When the time was right, God brought bread from Heaven. We are told the Israelites had no idea what it was and called it manna, which means, what is it? Is this also a type of prophecy? John explains what this manna from Heaven represented. It was not only physical food, but also taught a spiritual lesson.
John 6:33-35 KJV For the bread of God is he which cometh down from heaven, and giveth life unto the world. (34) Then said they unto him, Lord, evermore give us this bread. (35) And Jesus said unto them, I am the bread of life: he that cometh to me shall never hunger; and he that believeth on me shall never thirst.
It seems the simple message about this bread is often misunderstood.

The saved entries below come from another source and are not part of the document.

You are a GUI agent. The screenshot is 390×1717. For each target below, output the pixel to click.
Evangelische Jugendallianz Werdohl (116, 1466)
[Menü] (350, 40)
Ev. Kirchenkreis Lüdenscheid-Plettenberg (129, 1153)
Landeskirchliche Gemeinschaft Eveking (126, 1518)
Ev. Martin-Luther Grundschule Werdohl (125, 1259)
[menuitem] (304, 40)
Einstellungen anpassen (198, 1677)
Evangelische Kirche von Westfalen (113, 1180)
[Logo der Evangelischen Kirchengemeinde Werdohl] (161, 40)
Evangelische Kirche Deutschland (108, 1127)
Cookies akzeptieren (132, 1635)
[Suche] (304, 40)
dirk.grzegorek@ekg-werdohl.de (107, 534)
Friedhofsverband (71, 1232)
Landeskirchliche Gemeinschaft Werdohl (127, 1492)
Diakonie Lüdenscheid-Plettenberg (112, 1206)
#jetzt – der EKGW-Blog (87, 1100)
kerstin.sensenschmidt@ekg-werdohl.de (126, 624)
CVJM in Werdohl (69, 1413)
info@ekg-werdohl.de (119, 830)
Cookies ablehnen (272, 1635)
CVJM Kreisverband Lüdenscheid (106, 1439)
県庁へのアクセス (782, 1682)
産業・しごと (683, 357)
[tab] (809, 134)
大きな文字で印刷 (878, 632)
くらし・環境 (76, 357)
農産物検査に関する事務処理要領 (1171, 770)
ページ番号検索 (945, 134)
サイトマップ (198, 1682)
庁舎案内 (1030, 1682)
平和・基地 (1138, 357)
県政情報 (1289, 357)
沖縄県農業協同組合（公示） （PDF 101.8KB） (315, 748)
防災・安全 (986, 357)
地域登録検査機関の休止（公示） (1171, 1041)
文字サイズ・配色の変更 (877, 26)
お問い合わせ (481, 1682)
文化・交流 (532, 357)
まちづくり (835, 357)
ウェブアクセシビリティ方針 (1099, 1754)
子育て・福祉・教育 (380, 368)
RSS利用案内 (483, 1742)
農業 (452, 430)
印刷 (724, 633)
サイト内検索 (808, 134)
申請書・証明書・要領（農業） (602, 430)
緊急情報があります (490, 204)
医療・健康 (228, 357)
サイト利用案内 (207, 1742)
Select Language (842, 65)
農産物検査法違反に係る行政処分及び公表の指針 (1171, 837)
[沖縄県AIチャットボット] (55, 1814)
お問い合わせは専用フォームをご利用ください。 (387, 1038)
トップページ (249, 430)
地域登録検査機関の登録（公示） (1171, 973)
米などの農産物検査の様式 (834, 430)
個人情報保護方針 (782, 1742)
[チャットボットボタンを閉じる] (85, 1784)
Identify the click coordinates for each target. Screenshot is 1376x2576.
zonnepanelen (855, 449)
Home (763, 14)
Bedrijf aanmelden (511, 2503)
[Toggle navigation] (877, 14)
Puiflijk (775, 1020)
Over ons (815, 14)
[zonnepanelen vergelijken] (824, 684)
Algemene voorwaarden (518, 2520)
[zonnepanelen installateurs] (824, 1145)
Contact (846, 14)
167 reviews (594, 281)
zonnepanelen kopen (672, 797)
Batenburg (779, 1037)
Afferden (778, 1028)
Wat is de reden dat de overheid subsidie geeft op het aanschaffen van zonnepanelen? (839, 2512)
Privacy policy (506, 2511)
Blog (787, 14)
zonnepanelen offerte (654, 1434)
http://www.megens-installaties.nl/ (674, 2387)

Jesus had to explain exactly what this means. Today everyone claims to know what the bread represents but do they understand what it means to never hunger or thirst? This was such an important point, Jesus went on to explain it in more detail.
John 6:49-51 KJV Your fathers did eat manna in the wilderness, and are dead. (50) This is the bread which cometh down from heaven, that a man may eat thereof, and not die. (51) I am the living bread which came down from heaven: if any man eat of this bread, he shall live for ever: and the bread that I will give is my flesh, which I will give for the life of the world.
When we look at what Jesus is explaining, we see He is referring to His sacrifice, which gives us eternal life. The flesh Jesus gave was His life. How do we eat Jesus’ flesh, His life? How many aspects and details does this cover? All of them?
We need to have Jesus living in our hearts, minds, every part of out physical body and spiritual life. We consume Him through His word, like this study. Every time we open His Word, the Spirit prepares a feast. Jesus comes to our hearts, knocks, and can’t wait to sit down and dine with us. This spiritual connection feeds our faith. He answers our prayers, solves our problems, send us blessings though nature, relationships with others, unexpected blessings, every aspect of our lives. Like Israel’s journey through the wilderness, God knows the trials we will face long before we see them.
What other ways do we take Jesus into our lives? How do we take in His spiritual bread and water? What would our lives be without His influence in our life? Are their parts of our lives we still insist we can manage better than Jesus? Why did the manna in the wilderness melt away when the sun rose.